**Exercise requirements:** Reproduce the records below, replacing every "GUI agent" with "interface agent" and leaving all other text as it is.

------------------------

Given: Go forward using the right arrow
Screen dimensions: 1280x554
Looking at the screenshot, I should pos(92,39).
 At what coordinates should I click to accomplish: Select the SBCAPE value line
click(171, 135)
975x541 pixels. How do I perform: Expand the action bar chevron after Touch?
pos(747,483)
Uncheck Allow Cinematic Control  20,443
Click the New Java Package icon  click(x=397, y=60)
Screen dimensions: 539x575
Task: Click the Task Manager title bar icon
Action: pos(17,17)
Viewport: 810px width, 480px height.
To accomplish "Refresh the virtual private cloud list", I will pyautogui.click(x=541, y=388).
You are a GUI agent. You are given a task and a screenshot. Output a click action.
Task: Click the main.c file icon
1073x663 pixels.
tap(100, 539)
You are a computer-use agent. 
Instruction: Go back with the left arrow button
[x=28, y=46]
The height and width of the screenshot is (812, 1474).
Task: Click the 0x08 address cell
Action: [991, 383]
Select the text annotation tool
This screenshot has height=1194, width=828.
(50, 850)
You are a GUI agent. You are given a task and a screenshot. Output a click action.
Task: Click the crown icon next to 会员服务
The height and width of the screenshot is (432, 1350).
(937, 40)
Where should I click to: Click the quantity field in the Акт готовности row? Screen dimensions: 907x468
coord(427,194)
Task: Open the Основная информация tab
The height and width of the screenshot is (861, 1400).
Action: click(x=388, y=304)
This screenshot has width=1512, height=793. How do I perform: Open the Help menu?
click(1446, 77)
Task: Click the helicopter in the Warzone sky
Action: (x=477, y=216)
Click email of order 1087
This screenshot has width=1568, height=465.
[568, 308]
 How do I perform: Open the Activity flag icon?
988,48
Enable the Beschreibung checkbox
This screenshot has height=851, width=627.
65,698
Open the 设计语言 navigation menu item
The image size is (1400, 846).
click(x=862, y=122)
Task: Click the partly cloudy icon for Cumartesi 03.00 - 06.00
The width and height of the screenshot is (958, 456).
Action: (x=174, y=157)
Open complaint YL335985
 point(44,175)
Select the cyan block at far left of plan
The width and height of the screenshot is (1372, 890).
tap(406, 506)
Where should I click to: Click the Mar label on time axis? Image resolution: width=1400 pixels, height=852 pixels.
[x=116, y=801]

------------------------

**Answer to the problem:**
Given: Go forward using the right arrow
Screen dimensions: 1280x554
Looking at the screenshot, I should pos(92,39).
 At what coordinates should I click to accomplish: Select the SBCAPE value line
click(171, 135)
975x541 pixels. How do I perform: Expand the action bar chevron after Touch?
pos(747,483)
Uncheck Allow Cinematic Control  20,443
Click the New Java Package icon  click(x=397, y=60)
Screen dimensions: 539x575
Task: Click the Task Manager title bar icon
Action: pos(17,17)
Viewport: 810px width, 480px height.
To accomplish "Refresh the virtual private cloud list", I will pyautogui.click(x=541, y=388).
You are a interface agent. You are given a task and a screenshot. Output a click action.
Task: Click the main.c file icon
1073x663 pixels.
tap(100, 539)
You are a computer-use agent. 
Instruction: Go back with the left arrow button
[x=28, y=46]
The height and width of the screenshot is (812, 1474).
Task: Click the 0x08 address cell
Action: [991, 383]
Select the text annotation tool
This screenshot has height=1194, width=828.
(50, 850)
You are a interface agent. You are given a task and a screenshot. Output a click action.
Task: Click the crown icon next to 会员服务
The height and width of the screenshot is (432, 1350).
(937, 40)
Where should I click to: Click the quantity field in the Акт готовности row? Screen dimensions: 907x468
coord(427,194)
Task: Open the Основная информация tab
The height and width of the screenshot is (861, 1400).
Action: click(x=388, y=304)
This screenshot has width=1512, height=793. How do I perform: Open the Help menu?
click(1446, 77)
Task: Click the helicopter in the Warzone sky
Action: (x=477, y=216)
Click email of order 1087
This screenshot has width=1568, height=465.
[568, 308]
 How do I perform: Open the Activity flag icon?
988,48
Enable the Beschreibung checkbox
This screenshot has height=851, width=627.
65,698
Open the 设计语言 navigation menu item
The image size is (1400, 846).
click(x=862, y=122)
Task: Click the partly cloudy icon for Cumartesi 03.00 - 06.00
The width and height of the screenshot is (958, 456).
Action: (x=174, y=157)
Open complaint YL335985
 point(44,175)
Select the cyan block at far left of plan
The width and height of the screenshot is (1372, 890).
tap(406, 506)
Where should I click to: Click the Mar label on time axis? Image resolution: width=1400 pixels, height=852 pixels.
[x=116, y=801]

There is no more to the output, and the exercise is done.